Cela à fonctionné pour et sur du court terme, sauf qu’apparemment mon corps à fini par comprendre le camouflage que j’employé et utilisais pour continuer à avancer et il à frappé plus fort, accident me « clouant » pendant près de un an.
Quelle calamité pour quelqu’un qui rêvait aux travers des yeux autres que les siens!?

J’ai alors persévéré mais de la même façon car je ne savais pas faire autrement.
Persévérer et tenir, je sais et savais faire, sauf qu’à force de tomber, de me faire mal, de me relever, j’ai pu rencontrer énormément de monde, visité de nombreux lieux, vu de nombreux spécialistes qui m’ont accompagné sur et durant un bout de chemin.
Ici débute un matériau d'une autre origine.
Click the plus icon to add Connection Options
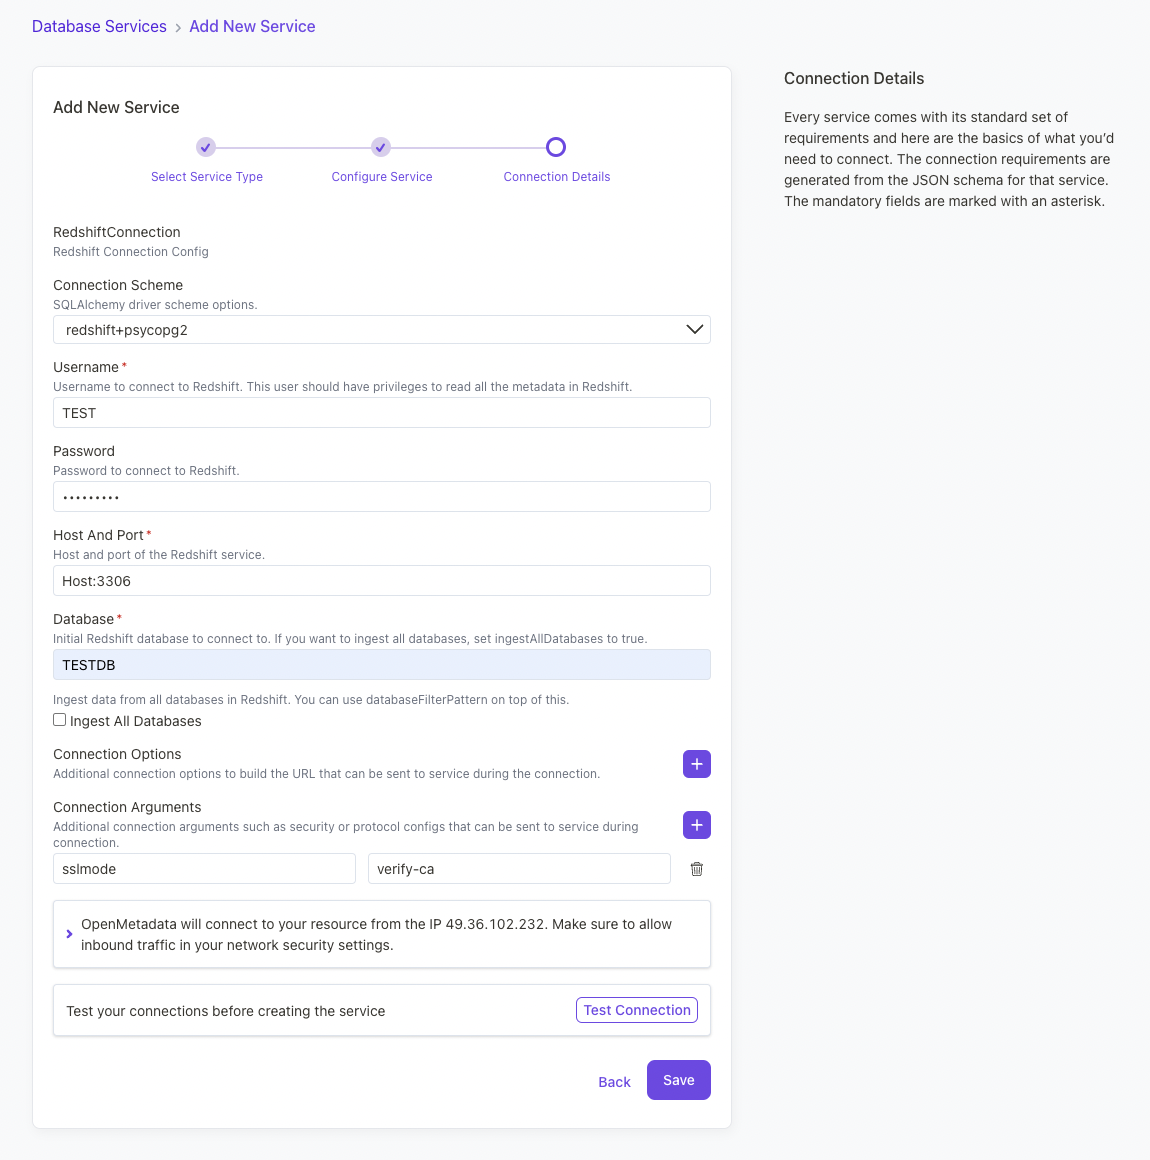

Tout cela m’a permis d’élargir mon champs de vision et ainsi d’essayer de tenter d’autres possibilités, opportunités.
Et sincèrement, là c’était cool car je savais que j’avançais vers quelque chose qui me faisais vibrer de l’intérieur.
J’étais tout simplement entrain de changer mon état d’esprit en passant « d’embûches » à « opportunités ».
Je n’avais plus besoin de motivation extérieur pour faire des choses, car je suivais cette boussole intérieure que j’avais redécouvert.
Lorsque je perdais ce ressentis, cette perception et bien je prenais du recul, pour voir la forme et la tournure que cela prenait.
Vous savez, un peu comme ce jeu où nous devons relier tout les points dans un ordre bien souvent croissant pour au final avoir et voir un dessin, une image, une forme.
Au début, nous y voyons que des points qui se trouvent dans tous les sens et qui ne donnent aucun sens, aucune forme.
Pourtant en suivant les indications fournies, finit par apparaître ce qu’il y a à y être découvrir.

Naturellement des préconisations minimales sont de mises:
. Du temps,
. De la persévérance,
. De l’observation,
. De la prise de recul,
. De la découverte,
. Du doute,
. De la recherche,
. De l’innovation,
. De la création,
. De l’imagination.

Tout cela est important, car le « voyage », « l’exercice » peut-être long, fastidieux, complexe, peu compréhensible. Si dès le début ces éléments sont clairs, compris et que je me lance dans ce « voyage » alors je vivrais ceux que certains appellent « sa mission de vie ».
Moi, j’ai envie de l’appeler « sa vie sur mesure », « sa vie qui nous va comme un gant ».
Ainsi dans les moments durs, j’ai juste à me rappeler qu’il soit normal que je vive des moments de doutes, des temps de recherches, de prise de recul pour trouver le point suivant pour que je finisse entrevoir le sens et la forme exacte du dessin qui me permettra de poser un ou des mots précis sur ce qui s’y dégage, ce qui se ressens au fond de MOI.

Et vous les amis, que faîtes dans ces moments où vous avez envie de tout valser?